Les effets vertueux du recyclage alimentaire et du partage

mai 2026

Des associations locales engagées dans une transition circulaire, sociétale et gourmande !

 

 

« Ils mangèrent tous et ils furent rassasiés. On ramassa les morceaux qui restaient : cela faisait douze paniers pleins. » (Mt 14, 20)

J’ai déjà vécu cette multiplication des pains, fruit divin du partage et du non-gaspillage : c’était lors d’un rassemblement ignatien à Lourdes. Avec d’autres, nous étions chargés de distribuer à chaque petit groupe de pèlerins, pour leur pique-nique, de quoi partager l’apéritif, boisson et biscuits ; puis, au retour, nous avons rassemblé les « restes » et les avons redistribués…en abondance ! Ce jour-là, j’ai compris (car vécu personnellement) que le partage et le non-gaspillage ont un effet multiplicateur et non pas diviseur…

Ce partage je le vis dans l’association Solidarité-Emploi Midi-Pyrénées dont je suis souscriptrice depuis sa création à Toulouse, en 1986. Le but de cette association est de soutenir localement la création de petites entreprises économiquement viables et utiles socialement, ceci par un prêt d’honneur, sans intérêt, remboursable par le créateur.
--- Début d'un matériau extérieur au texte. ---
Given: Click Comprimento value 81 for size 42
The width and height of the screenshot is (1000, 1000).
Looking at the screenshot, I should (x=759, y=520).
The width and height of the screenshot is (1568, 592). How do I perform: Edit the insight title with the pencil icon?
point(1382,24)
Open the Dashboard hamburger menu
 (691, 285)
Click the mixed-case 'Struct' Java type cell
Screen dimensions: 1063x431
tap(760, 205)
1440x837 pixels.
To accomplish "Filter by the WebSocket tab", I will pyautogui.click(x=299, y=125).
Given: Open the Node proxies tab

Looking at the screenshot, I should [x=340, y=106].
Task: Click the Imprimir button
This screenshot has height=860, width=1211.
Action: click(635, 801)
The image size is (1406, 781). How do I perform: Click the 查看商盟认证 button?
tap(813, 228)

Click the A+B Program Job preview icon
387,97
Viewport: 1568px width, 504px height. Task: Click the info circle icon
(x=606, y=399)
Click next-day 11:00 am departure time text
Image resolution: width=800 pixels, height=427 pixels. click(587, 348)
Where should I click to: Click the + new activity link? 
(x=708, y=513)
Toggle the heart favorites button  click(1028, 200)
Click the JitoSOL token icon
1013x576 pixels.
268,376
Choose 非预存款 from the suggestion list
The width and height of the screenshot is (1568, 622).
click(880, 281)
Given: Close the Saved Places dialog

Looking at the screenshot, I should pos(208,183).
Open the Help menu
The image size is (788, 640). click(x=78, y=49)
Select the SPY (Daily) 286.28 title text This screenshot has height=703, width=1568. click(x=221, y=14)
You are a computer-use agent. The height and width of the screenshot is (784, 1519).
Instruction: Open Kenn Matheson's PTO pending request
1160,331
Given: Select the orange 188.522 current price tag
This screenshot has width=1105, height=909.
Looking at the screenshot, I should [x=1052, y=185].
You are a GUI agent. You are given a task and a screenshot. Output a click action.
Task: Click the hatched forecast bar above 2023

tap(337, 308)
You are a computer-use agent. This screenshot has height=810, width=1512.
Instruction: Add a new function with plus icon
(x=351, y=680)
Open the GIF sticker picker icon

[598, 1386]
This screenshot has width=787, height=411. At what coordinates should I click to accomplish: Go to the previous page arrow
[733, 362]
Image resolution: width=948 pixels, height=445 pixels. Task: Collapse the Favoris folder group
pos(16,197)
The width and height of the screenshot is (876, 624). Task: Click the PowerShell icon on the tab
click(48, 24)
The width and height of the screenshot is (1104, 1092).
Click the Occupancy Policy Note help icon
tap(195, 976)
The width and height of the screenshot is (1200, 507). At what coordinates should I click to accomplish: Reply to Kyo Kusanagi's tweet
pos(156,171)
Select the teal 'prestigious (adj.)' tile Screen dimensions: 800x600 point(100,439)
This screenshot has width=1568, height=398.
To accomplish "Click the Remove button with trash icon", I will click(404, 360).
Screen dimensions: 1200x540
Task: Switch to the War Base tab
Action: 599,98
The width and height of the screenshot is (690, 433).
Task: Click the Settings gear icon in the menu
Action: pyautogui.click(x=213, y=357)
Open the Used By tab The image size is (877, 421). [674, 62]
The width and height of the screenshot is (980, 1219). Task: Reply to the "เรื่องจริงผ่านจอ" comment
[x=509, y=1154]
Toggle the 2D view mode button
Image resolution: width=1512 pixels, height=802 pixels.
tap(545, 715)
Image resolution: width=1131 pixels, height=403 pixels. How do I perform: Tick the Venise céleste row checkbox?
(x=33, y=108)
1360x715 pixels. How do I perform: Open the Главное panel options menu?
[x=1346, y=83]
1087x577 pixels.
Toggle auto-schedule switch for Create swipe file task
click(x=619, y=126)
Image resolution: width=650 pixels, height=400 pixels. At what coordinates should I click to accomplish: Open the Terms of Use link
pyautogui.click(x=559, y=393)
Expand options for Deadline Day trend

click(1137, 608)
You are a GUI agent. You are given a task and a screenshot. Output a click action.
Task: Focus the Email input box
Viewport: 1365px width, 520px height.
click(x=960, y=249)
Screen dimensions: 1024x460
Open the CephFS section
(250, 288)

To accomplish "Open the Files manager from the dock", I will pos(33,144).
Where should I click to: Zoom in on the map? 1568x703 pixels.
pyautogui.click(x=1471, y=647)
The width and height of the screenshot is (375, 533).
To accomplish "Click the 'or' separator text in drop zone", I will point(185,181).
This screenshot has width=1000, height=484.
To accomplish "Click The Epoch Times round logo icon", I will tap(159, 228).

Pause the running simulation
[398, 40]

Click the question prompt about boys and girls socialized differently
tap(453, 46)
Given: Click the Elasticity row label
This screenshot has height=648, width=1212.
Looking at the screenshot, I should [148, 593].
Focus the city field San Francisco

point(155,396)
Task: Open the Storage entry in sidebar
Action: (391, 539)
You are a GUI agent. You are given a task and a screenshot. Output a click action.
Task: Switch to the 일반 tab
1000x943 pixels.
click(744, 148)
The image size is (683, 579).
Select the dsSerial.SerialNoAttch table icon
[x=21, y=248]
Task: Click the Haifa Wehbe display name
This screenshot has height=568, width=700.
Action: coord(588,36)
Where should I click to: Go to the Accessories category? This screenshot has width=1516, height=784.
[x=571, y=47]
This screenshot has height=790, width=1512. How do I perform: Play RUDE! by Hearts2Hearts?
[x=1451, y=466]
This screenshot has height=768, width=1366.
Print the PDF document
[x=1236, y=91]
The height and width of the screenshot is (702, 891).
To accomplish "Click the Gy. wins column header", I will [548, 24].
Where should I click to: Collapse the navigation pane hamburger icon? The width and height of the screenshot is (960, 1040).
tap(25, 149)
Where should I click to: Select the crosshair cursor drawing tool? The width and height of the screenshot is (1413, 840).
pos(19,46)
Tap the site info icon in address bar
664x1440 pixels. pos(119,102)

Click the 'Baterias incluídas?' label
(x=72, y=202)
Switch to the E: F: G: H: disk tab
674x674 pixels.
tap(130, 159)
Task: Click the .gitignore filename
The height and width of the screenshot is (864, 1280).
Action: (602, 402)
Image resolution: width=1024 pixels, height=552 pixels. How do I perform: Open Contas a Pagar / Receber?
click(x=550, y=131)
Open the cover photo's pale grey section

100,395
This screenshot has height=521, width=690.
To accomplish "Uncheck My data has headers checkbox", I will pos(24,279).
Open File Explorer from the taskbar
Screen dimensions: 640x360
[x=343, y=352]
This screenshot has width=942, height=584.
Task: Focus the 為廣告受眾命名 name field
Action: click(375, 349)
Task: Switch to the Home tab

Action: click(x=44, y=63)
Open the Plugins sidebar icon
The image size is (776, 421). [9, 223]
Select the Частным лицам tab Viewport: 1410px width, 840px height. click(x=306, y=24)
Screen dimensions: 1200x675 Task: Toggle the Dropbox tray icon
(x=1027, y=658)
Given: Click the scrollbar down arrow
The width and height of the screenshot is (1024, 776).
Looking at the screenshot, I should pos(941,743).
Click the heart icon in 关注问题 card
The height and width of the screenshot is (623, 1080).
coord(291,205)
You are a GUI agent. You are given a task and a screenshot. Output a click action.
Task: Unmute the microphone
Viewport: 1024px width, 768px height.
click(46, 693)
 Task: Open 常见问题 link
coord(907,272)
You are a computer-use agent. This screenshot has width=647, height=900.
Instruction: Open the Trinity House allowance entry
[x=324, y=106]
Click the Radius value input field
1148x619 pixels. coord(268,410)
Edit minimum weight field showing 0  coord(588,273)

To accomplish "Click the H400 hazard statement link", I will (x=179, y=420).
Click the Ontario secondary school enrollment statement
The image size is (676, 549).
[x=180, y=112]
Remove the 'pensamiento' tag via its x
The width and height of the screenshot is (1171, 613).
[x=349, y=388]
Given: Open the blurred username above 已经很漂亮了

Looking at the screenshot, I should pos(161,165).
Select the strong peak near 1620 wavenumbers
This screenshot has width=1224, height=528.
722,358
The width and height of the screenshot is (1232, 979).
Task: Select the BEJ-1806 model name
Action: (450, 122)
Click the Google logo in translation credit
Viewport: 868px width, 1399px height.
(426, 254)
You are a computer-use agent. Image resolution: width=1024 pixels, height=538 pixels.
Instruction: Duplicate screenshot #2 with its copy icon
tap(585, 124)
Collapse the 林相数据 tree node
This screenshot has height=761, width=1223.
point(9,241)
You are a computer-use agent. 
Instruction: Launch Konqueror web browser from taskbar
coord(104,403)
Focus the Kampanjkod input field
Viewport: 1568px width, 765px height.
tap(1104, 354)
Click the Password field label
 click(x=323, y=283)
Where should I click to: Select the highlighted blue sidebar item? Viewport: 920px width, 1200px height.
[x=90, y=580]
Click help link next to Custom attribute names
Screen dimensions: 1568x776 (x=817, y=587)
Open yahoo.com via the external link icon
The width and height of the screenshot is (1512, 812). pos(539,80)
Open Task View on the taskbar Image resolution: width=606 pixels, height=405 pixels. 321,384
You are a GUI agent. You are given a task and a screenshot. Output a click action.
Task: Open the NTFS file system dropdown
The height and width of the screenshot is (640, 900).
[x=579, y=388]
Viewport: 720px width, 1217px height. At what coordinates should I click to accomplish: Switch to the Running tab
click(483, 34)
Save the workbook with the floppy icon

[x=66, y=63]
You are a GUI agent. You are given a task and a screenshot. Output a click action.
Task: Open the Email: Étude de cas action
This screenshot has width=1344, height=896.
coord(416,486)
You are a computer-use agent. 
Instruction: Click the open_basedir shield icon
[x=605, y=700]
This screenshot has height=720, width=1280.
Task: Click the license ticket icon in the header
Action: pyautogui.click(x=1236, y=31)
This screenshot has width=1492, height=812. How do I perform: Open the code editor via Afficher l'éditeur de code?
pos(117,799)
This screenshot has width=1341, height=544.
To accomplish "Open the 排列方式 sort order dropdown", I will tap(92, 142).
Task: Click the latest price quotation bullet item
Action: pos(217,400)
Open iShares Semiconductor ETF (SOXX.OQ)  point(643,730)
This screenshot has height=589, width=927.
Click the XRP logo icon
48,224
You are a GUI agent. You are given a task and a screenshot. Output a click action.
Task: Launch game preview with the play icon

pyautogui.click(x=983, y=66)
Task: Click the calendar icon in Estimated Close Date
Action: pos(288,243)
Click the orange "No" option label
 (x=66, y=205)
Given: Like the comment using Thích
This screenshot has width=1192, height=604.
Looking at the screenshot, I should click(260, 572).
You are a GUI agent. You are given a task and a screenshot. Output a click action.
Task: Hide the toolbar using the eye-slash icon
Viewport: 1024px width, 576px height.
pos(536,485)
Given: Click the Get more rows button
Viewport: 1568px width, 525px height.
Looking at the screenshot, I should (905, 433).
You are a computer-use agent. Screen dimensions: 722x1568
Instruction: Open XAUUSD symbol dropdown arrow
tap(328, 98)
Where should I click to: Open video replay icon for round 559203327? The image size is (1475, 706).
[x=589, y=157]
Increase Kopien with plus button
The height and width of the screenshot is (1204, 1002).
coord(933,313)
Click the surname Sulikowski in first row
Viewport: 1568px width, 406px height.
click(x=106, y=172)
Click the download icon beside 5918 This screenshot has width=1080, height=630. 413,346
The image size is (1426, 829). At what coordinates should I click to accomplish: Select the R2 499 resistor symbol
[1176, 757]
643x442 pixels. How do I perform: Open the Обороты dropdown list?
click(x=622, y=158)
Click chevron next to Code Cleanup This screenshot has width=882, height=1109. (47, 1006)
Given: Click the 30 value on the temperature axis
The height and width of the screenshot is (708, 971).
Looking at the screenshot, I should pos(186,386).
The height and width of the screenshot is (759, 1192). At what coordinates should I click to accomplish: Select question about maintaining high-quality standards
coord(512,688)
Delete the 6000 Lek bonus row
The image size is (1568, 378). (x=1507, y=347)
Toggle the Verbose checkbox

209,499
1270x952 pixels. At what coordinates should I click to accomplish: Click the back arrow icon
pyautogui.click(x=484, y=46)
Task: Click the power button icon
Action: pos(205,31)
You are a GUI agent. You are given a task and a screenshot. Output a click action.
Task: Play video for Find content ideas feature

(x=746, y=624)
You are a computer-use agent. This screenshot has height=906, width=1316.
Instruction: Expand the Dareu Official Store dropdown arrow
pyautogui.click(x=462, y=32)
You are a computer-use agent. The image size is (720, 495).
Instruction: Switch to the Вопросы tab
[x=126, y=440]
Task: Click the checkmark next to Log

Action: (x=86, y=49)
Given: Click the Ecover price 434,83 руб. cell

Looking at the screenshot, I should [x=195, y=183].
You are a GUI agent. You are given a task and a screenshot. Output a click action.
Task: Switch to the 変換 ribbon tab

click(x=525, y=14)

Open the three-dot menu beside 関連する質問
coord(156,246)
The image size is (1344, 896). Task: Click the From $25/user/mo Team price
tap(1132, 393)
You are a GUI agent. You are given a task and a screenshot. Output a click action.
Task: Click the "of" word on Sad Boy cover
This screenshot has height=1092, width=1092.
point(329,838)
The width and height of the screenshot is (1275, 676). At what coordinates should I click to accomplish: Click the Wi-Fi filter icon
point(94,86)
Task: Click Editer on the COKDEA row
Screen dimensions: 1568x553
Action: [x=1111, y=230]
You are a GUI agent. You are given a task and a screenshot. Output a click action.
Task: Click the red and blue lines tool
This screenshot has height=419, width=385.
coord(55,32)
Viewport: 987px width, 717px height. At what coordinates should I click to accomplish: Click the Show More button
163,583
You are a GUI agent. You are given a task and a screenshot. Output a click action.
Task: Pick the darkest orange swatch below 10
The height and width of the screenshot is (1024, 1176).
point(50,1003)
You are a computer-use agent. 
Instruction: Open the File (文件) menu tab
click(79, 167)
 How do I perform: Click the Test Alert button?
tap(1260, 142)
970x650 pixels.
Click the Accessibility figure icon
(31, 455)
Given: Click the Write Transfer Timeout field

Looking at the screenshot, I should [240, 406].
L’argent, prêté puis rendu, continue de circuler et sert plusieurs fois. Notre cagnotte vient de la souscription volontaire des adhérents qui marquent ainsi leur solidarité avec les personnes en recherche d’emploi, pour les aider à mieux se nourrir. Ne recevant aucune subvention, nous choisissons des projets qui s’orientent vers l’impact environnemental et avec des critères qui sont dans la droite ligne de l’encyclique « Laudato Si ».

 Le fruit d’une initiative d’économie circulaire, solidaire et gourmande !

Ainsi, depuis 2023, nous soutenons l’association BOCALENVERS[1] engagée pour une transition sociétale et gourmande ! (2)   . Elle organise l’accompagnement, l’encadrement technique et la formation de personnes en situation de précarité. Son objectif est de faciliter leur inclusion sociale et de rechercher les conditions d’une insertion professionnelle durable.

« Apporter notre pierre à l’édifice dans la transition climatique et sociale. Cesser de gaspiller les ressources naturelles. Œuvrer pour la solidarité. Se réapproprier le savoir-faire de nos aïeules, tisser du lien social, savourer des recettes surprenantes et régaler nos proches. Chaque bocal cuisiné limite le gaspillage de nos ressources, favorise l’économie locale et l’inclusion sociale. »

L’association transforme fruits et légumes invendus pour lutter contre le gaspillage alimentaire sur le territoire toulousain. L’association produit, depuis octobre 2022, des conserves antigaspi dans les cuisines professionnelles partagées du Petit Bouillon, ou de La Bouillonnante qui fédère plus de 70 structures.

Les conserves sont 100% végétales, avec des fruits et légumes abîmés, collectés auprès de Carrefour, La Banque Alimentaire ou issus de producteurs locaux (pour leurs produits déclassés). Cette activité de transformation apporte le savoir-faire de la conserverie artisanale. Concrètement on peut être bénévole à l’association, on peut les soutenir financièrement, on peut acheter leurs bocaux pour s’en régaler, pour les offrir…

Les surplus de production, légumes moches ou fruits déclassés… sont mis en conserve sous forme de sauces, compotes et autre chutneys et revendus en circuit court. Aujourd’hui, nous avons une trentaine de fournisseurs et donateurs, essentiellement des producteurs et la banque alimentaire, et plus d’une centaine de clients revendeurs. Les conserves distribuées (en épiceries locales et solidaires, dans des commerces de bouche (fromagers, épiciers), chez des cavistes, auprès de comités d’entreprises et dans une quarantaine d’hôtels) dans des bocaux identifiables par leur étiquette collée à l’envers : ce n’est pas uniquement pour attirer l’œil sur les rayonnages. « C’est en référence à l’envers du décor », car Bocalenvers accueille en moyenne trente personnes par an en situation de précarité ou de handicap complexe et fonctionne avec cinq à six salariés dont deux ou trois en insertion. L’association vend ses produits à proximité de Toulouse et dans les départements limitrophes. Deux agents commerciaux prospectent en Ariège et dans l’Aude.

Martine J

  1. Bocalenvers a un CA de 70.000 euros en 2024. L’association réinvestit tous ses bénéfices dans son développement, mais elle dépend aussi fortement des subventions. Soutenue à hauteur de 10.000 euros, dès sa création, par le fonds d’innovation sociale du Conseil département de Haute-Garonne, elle a de nouveau été mise à l’honneur en 2026 par le programme solidaire du TéFéCé, Toulouse Football Cœur.